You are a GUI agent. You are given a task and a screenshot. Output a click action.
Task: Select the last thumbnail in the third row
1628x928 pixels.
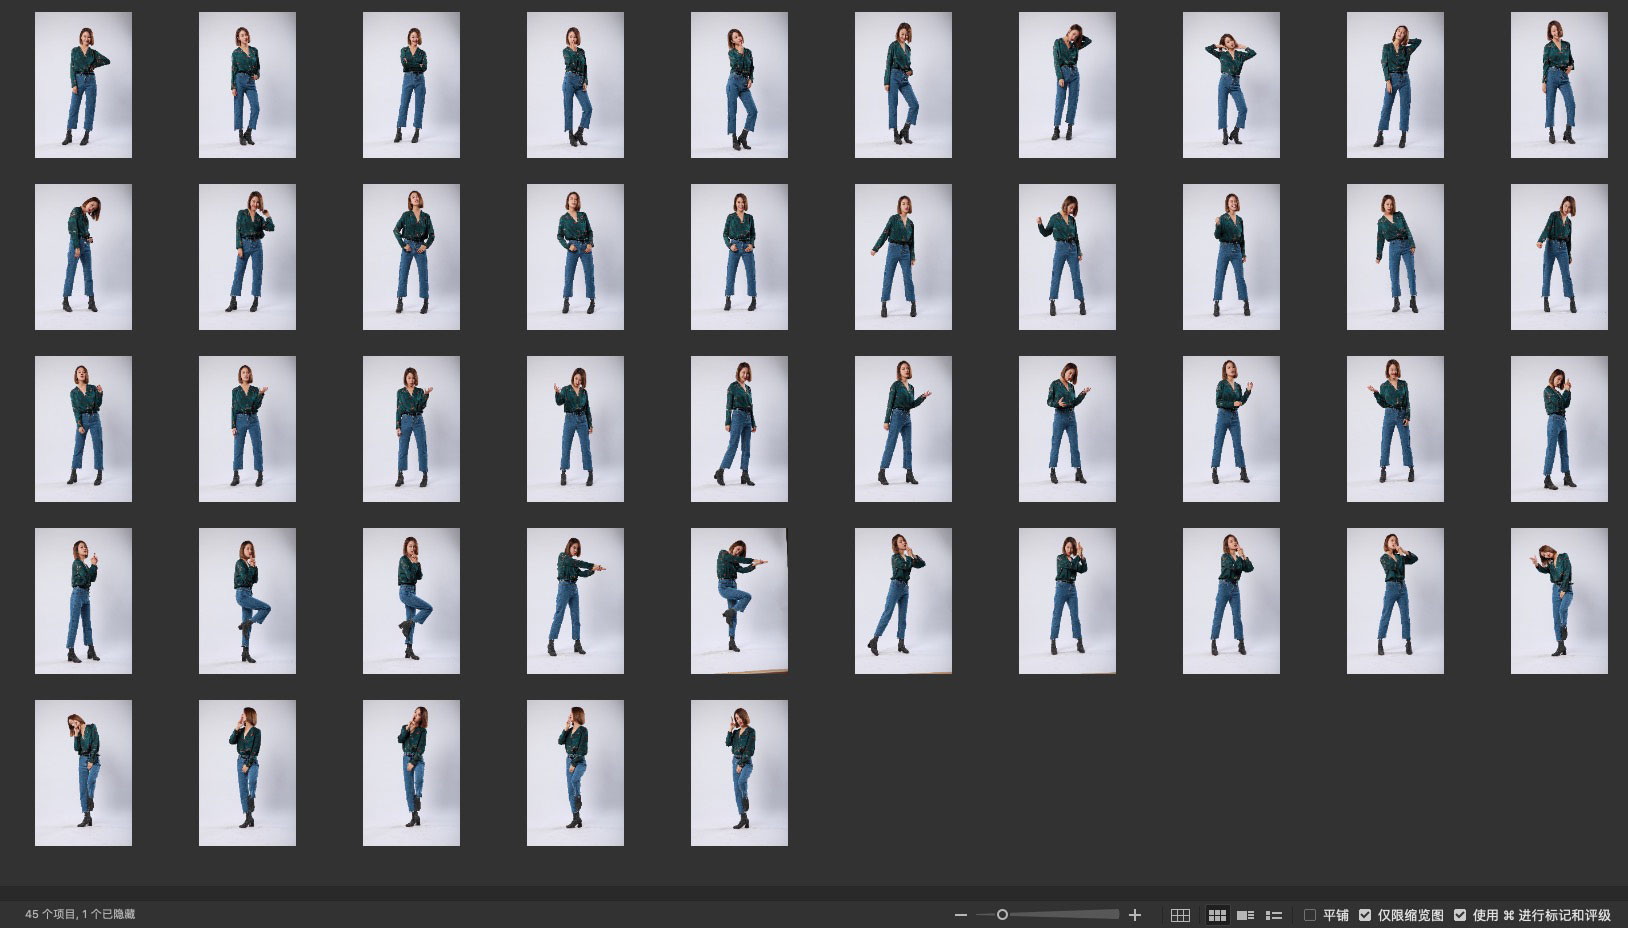[1559, 429]
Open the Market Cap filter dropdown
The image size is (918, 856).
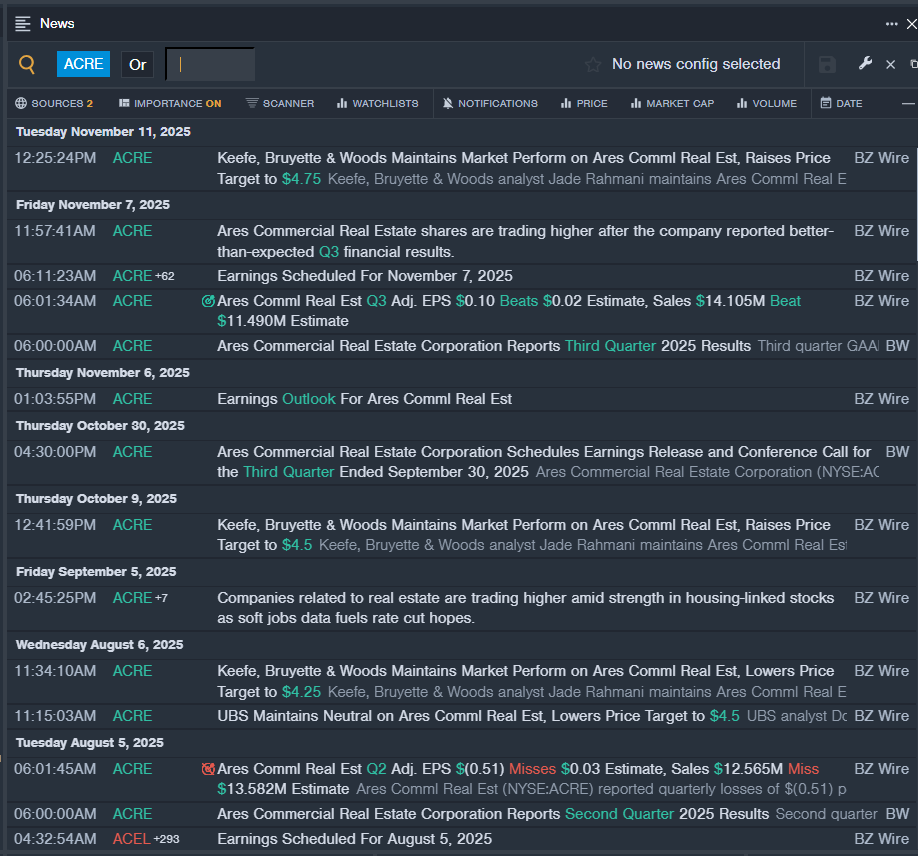pyautogui.click(x=672, y=103)
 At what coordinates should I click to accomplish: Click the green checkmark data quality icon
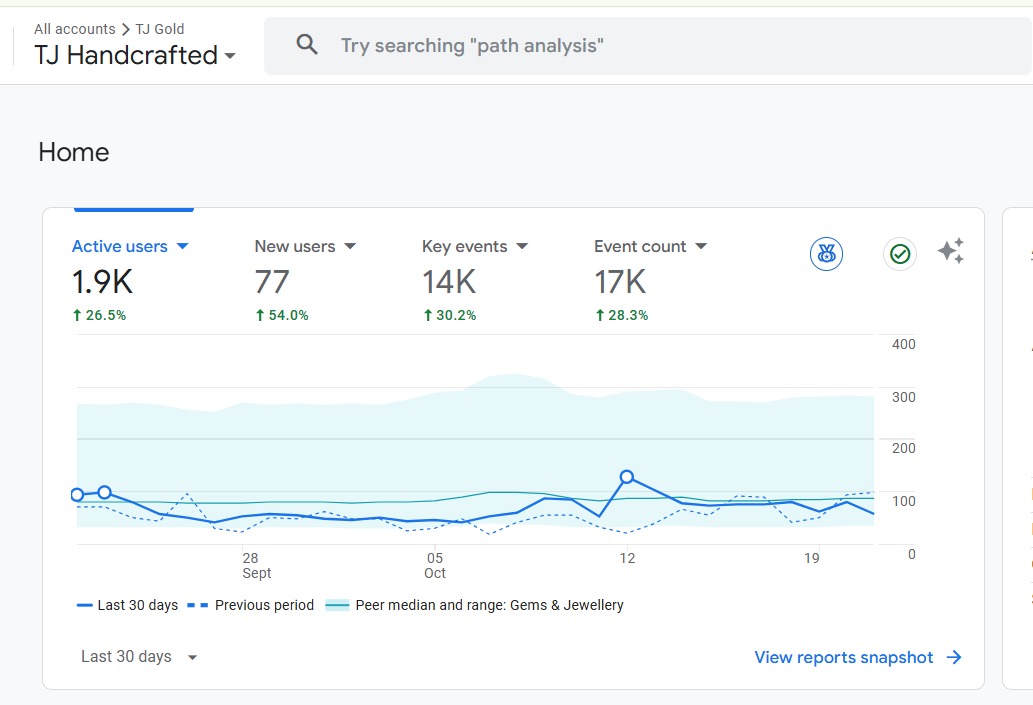point(900,254)
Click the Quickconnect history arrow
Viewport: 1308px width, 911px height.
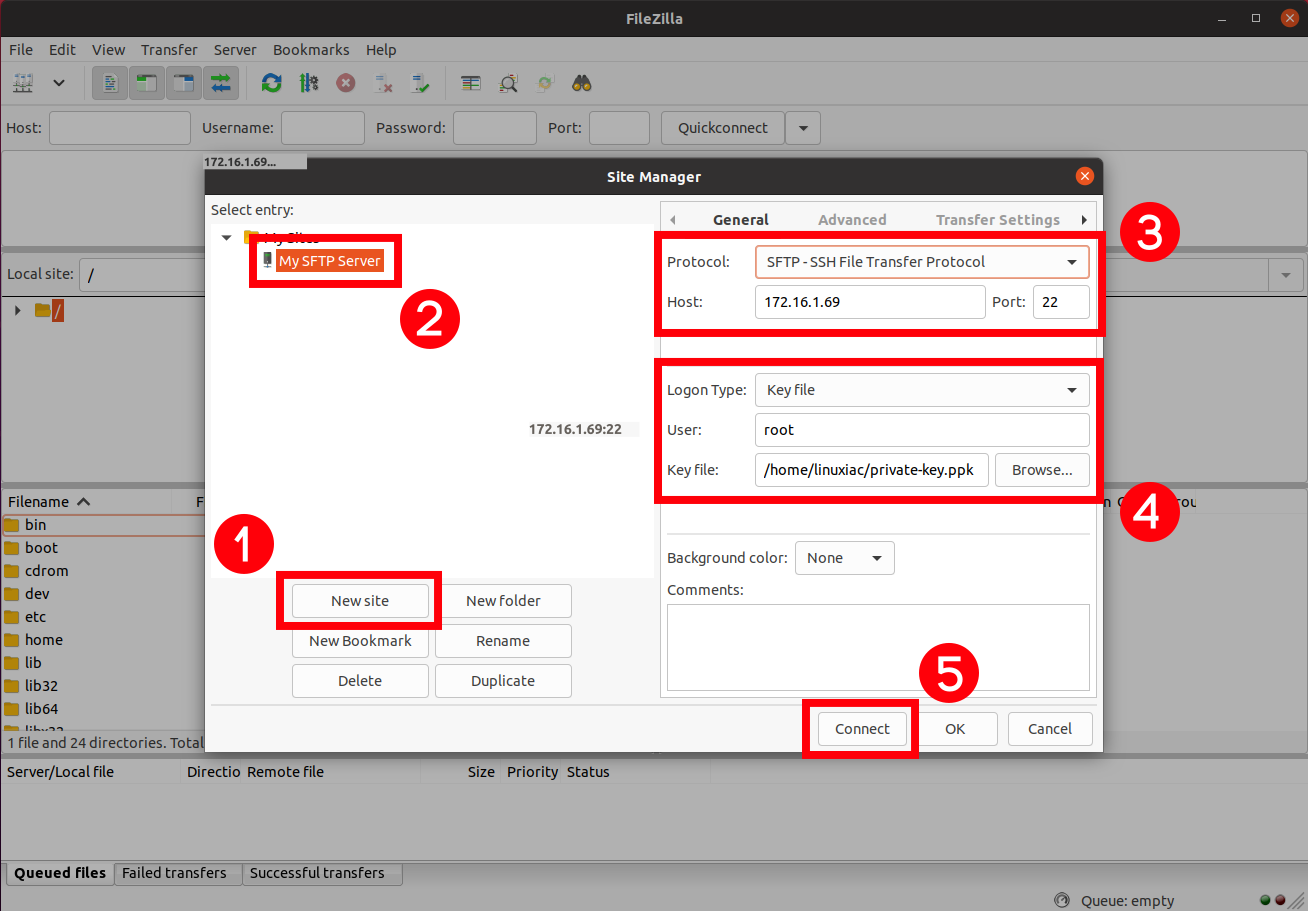[803, 127]
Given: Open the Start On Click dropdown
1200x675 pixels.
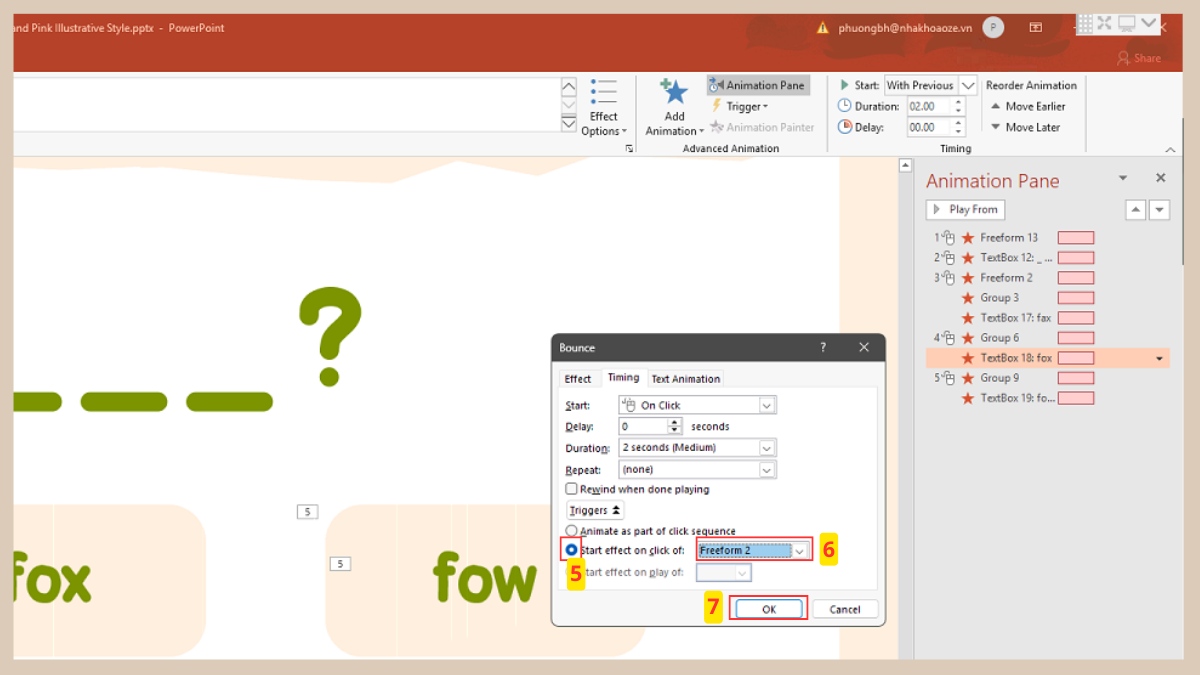Looking at the screenshot, I should (766, 405).
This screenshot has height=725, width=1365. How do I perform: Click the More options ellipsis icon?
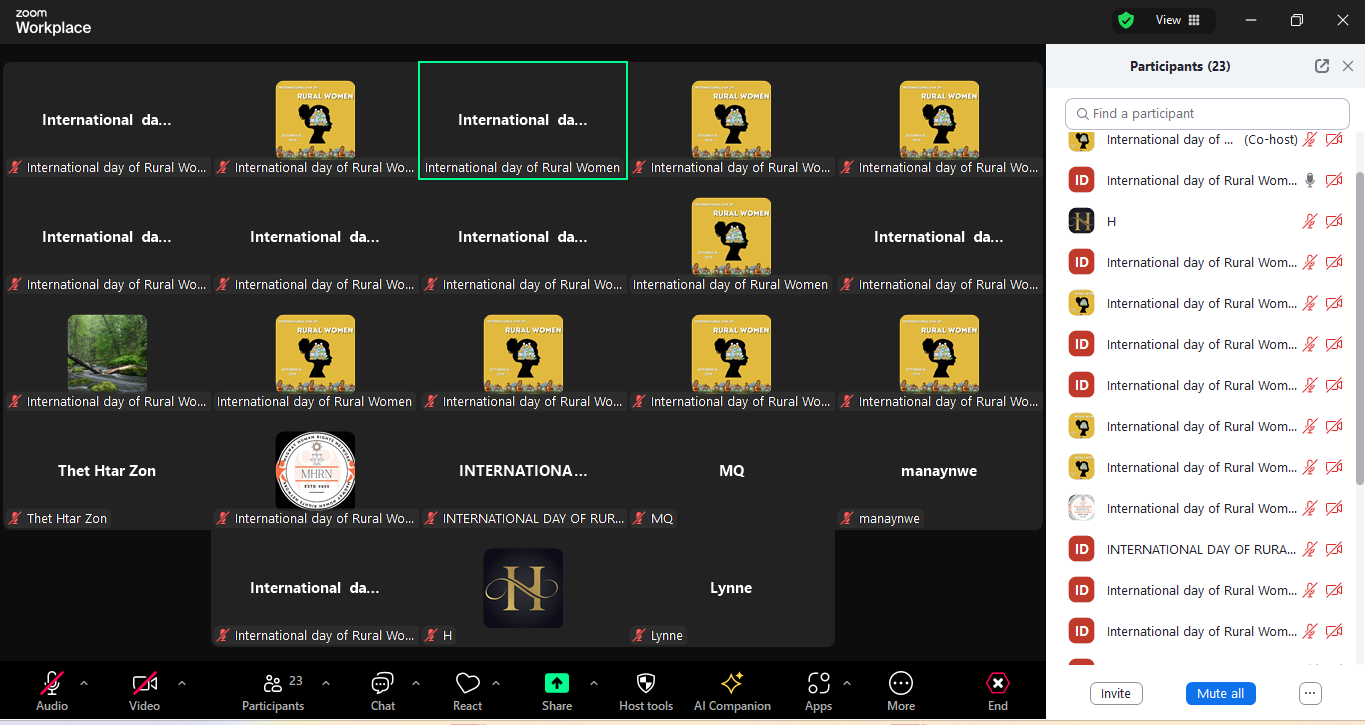pos(900,684)
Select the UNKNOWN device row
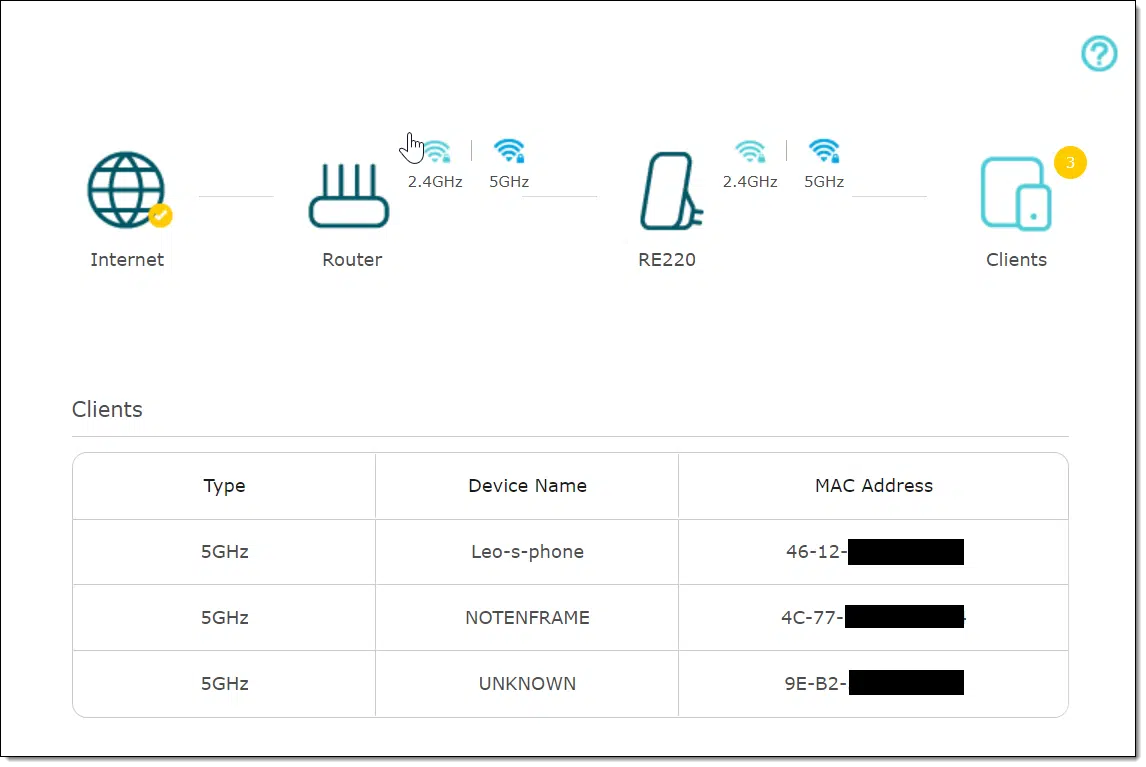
____
Report only the number of lines, among the records above, that contain the word "Select".

• [Answer below]:
2